Reckitt Benckiser, the British company that makes Lysol and Dettol, is also seeing record sales. First-quarter sales rose 13.5 per cent because of "strong consumer demand" for disinfectants. (The company has also found itself in the spotlight for more than just strong demand for its products.)

In March and April, the sales of aerosol disinfectants jumped 230.5% and multipurpose cleaners 109.1 per cent from this time last year, according to research firm Nielsen.


Peloton makes in-home workout products, including bikes and treadmills. Unsurprisingly, it reported Wednesday a blowout quarter: Revenue grew 66 per cent and membership for its app rose 30 per cent. The company, which has a loyal following, also raised its full-year forecast because it doesn't expect demand to decline anytime soon.

Publix and Kroger

The need for household necessities and food has benefited some of the country's largest grocers, which remained open as essential businesses.

Publix recently said that sales for the first three months of the year jumped 10 per cent to $1 billion. Sales at stores open at least a year grew 14.4 per cent.

Kroger also benefited from the pandemic. The grocery store recently said sales at stores open at least a year surged 30 per cent in March. Its best-selling items were boxed meals and cleaning and paper products. As a result, Kroger said it expects its first-quarter results to be better than expected.

Beyond Meat

Beyond Meat's revenue more than doubled in the first quarter, the company reported Tuesday. In the first three months of the year, sales reached $97.1 million, up 141 per cent from $40.2 million in the same period last year.

The results "exceeded our expectations," said CEO Ethan Brown. In the United States, retail sales grew 157 per cent compared with the same period last year. The plant-based meat company is in a strong position as it moves into the Chinese market and as the US faces a national meat shortage.

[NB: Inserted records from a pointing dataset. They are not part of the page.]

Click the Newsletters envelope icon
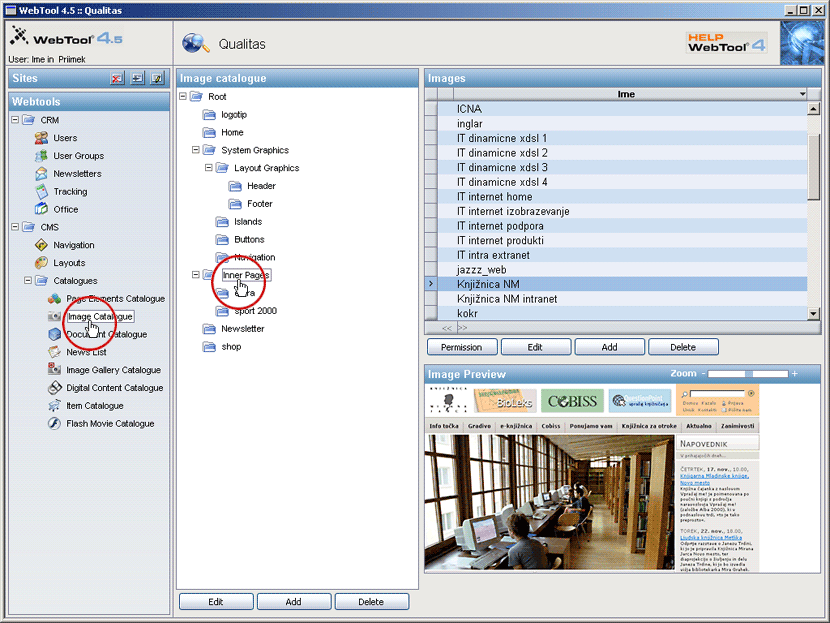 (x=41, y=174)
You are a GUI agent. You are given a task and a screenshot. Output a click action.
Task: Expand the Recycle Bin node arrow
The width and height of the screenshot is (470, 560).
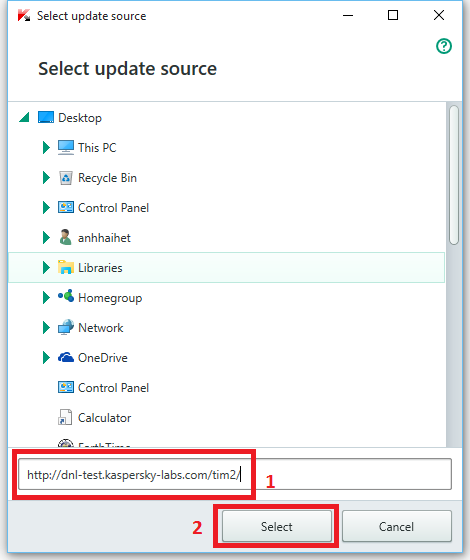click(x=46, y=178)
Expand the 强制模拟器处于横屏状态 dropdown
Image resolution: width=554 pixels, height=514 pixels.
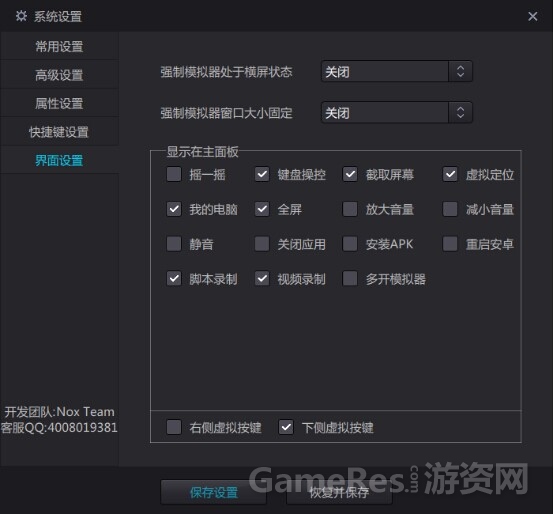pyautogui.click(x=396, y=72)
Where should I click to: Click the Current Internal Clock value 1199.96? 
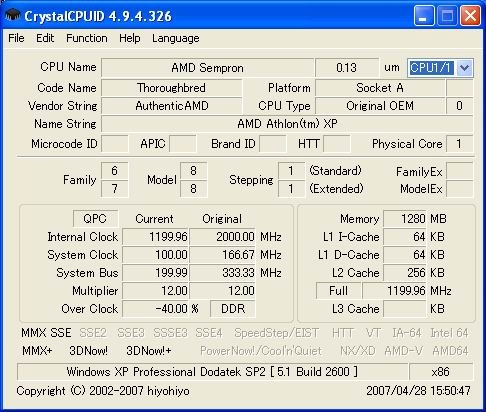pos(155,237)
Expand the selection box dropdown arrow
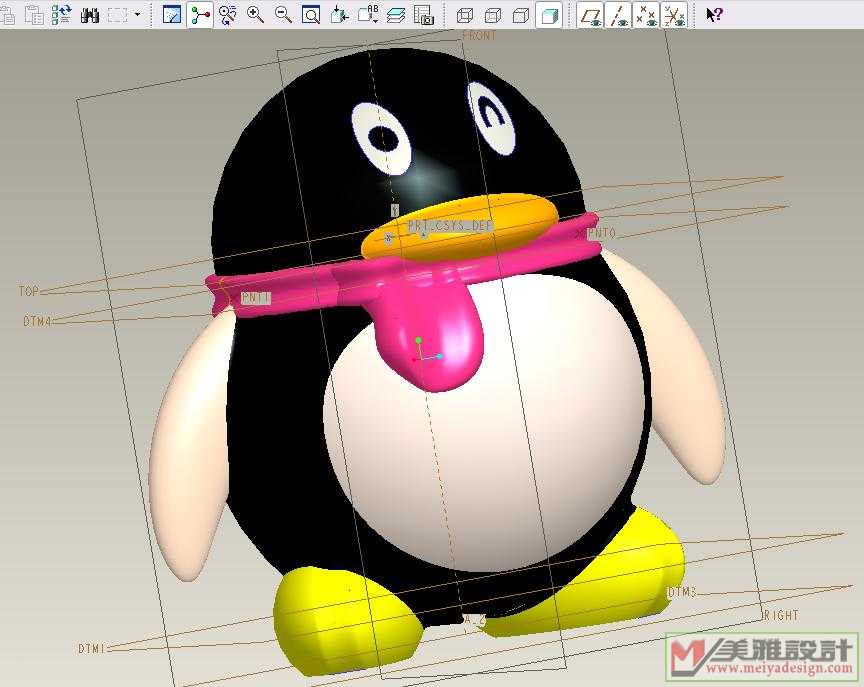This screenshot has height=687, width=864. [x=138, y=15]
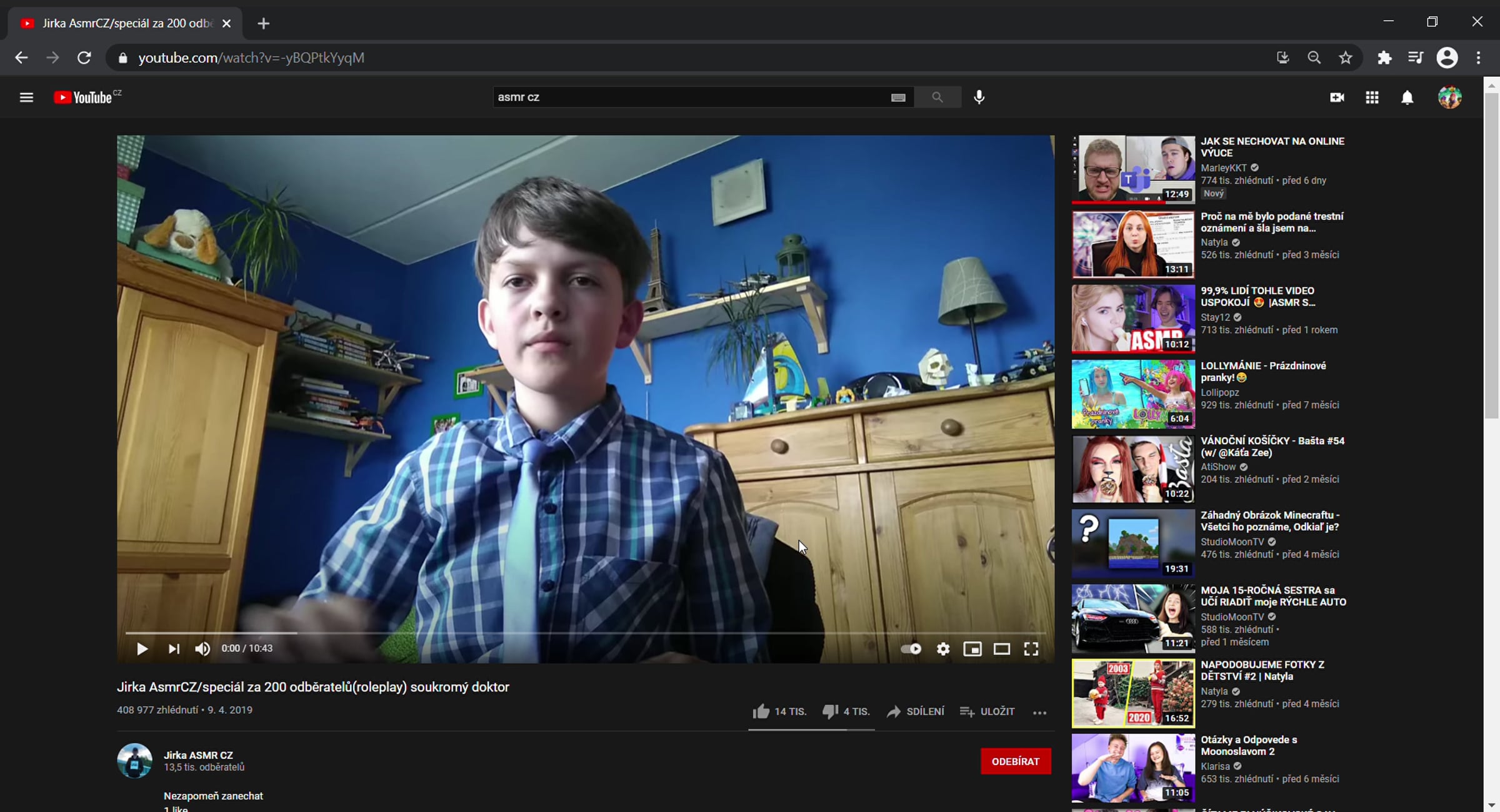The image size is (1500, 812).
Task: Open the ULOŽIT save-to-playlist option
Action: [x=988, y=711]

3M said the virus spurred "strong growth" for its personal safety products, including gowns and the N95 respirator masks needed by medical professionals. First-quarter revenue grew nearly 3 per cent to $8.08 billion. That was bolstered by a 21 per cent growth in its health-care segment and 4.6 per cent in consumer goods, like Scotch-Brite sponges

Wayfair and Overstock

With much of the country working from home, it leaves a lot of time to think about room refresh.

Wayfair's sales for its most recent quarter increased 20 per cent compared with the same period last year. The online retailer said it's seeing " strong acceleration in new and repeat customer orders," with the number of orders growing 21 per cent to 9.9 million.

Rival Overstock also said that its April retail sales were up 120 per cent compared to the same month last year, with growth occurring in its "key home furnishings categories."

Slack and Zoom

For people who can work remotely, Slack and Zoom have become ubiquitous communication tools.

Slack Technologies said it added 9,000 new paid customers, an increase 80 per cent compared to the previous quarter, between February 1 and March 25. Not only are they adding more people, users are becoming chattier: "The number of messages sent per user per day increased by an average of 20 per cent globally," Slack said in a press release.

Zoom, a video conferencing tool, has clearly been the biggest brand to break out. The company hosts 300 million meeting participants a day, according to CEO Eric Yuan. Zoom previously said it crossed 200 million daily meeting participants in March. Its stock is up 120 per cent for the year.